━━━━━ Excerpted data

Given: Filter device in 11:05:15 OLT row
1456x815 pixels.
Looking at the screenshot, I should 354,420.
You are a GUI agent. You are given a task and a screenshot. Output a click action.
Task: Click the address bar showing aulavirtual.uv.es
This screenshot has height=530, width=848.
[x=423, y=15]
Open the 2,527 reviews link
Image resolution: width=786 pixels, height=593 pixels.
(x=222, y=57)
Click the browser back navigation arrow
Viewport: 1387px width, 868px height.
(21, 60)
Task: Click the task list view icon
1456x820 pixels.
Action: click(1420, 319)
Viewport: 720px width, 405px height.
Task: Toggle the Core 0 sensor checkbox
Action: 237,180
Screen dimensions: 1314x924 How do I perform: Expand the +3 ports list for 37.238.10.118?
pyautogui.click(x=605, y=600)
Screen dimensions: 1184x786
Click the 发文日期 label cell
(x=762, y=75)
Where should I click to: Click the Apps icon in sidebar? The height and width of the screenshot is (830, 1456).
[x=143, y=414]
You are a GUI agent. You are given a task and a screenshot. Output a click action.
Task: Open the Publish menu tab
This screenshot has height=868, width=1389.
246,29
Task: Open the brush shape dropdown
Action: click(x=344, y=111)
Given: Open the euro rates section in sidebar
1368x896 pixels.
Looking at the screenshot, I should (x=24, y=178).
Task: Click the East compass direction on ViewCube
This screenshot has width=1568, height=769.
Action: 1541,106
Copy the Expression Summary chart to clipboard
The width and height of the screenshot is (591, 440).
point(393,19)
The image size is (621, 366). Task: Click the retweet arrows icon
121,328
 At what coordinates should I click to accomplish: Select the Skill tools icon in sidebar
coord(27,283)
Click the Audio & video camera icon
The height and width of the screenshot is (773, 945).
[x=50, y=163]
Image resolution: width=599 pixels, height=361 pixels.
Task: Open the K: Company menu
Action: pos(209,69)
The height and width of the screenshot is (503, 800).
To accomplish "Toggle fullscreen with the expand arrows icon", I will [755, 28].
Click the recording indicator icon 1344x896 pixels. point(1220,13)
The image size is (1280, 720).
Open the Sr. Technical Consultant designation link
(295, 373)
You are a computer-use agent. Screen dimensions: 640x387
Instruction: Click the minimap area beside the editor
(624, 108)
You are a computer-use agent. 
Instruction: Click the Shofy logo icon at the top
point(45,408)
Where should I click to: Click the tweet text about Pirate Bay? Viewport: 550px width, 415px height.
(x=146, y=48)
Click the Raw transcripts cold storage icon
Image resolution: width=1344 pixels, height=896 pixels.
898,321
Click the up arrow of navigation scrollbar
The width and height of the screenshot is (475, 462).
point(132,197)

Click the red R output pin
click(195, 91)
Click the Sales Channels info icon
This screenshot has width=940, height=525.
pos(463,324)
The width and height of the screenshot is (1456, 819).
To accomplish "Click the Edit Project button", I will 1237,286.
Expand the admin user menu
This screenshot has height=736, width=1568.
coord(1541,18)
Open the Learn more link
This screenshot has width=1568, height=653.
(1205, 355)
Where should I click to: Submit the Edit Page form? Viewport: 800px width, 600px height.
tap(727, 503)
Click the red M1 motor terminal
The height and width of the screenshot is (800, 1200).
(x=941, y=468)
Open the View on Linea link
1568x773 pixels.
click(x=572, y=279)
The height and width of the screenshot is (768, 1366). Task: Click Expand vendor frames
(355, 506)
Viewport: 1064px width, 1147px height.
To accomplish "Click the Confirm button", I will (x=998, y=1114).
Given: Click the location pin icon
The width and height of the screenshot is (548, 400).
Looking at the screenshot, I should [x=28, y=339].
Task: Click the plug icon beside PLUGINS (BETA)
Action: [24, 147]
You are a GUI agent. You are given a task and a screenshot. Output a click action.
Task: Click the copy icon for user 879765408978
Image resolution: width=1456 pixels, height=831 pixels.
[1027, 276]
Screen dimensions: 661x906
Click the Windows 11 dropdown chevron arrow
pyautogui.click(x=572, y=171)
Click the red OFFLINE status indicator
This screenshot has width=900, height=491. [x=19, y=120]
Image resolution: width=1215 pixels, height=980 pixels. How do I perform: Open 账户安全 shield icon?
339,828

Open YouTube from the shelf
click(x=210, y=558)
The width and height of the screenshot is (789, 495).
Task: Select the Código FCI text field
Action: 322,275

━━━━━━━━━━

* **Given request**
List each line of the data above as a numbered item, from the line containing "At what coordinates" through the line containing "pos(463,324)". Include both end lines and drop any blank lines.

* **Response**
1.  At what coordinates should I click to accomplish: Select the Skill tools icon in sidebar
2. coord(27,283)
3. Click the Audio & video camera icon
4. The height and width of the screenshot is (773, 945).
5. [x=50, y=163]
6. Image resolution: width=599 pixels, height=361 pixels.
7. Task: Open the K: Company menu
8. Action: pos(209,69)
9. The height and width of the screenshot is (503, 800).
10. To accomplish "Toggle fullscreen with the expand arrows icon", I will [755, 28].
11. Click the recording indicator icon 1344x896 pixels. point(1220,13)
12. The image size is (1280, 720).
13. Open the Sr. Technical Consultant designation link
14. (295, 373)
15. You are a computer-use agent. Screen dimensions: 640x387
16. Instruction: Click the minimap area beside the editor
17. (624, 108)
18. You are a computer-use agent. 
19. Instruction: Click the Shofy logo icon at the top
20. point(45,408)
21. Where should I click to: Click the tweet text about Pirate Bay? Viewport: 550px width, 415px height.
22. (x=146, y=48)
23. Click the Raw transcripts cold storage icon
24. Image resolution: width=1344 pixels, height=896 pixels.
25. 898,321
26. Click the up arrow of navigation scrollbar
27. The width and height of the screenshot is (475, 462).
28. point(132,197)
29. Click the red R output pin
30. click(195, 91)
31. Click the Sales Channels info icon
32. This screenshot has width=940, height=525.
33. pos(463,324)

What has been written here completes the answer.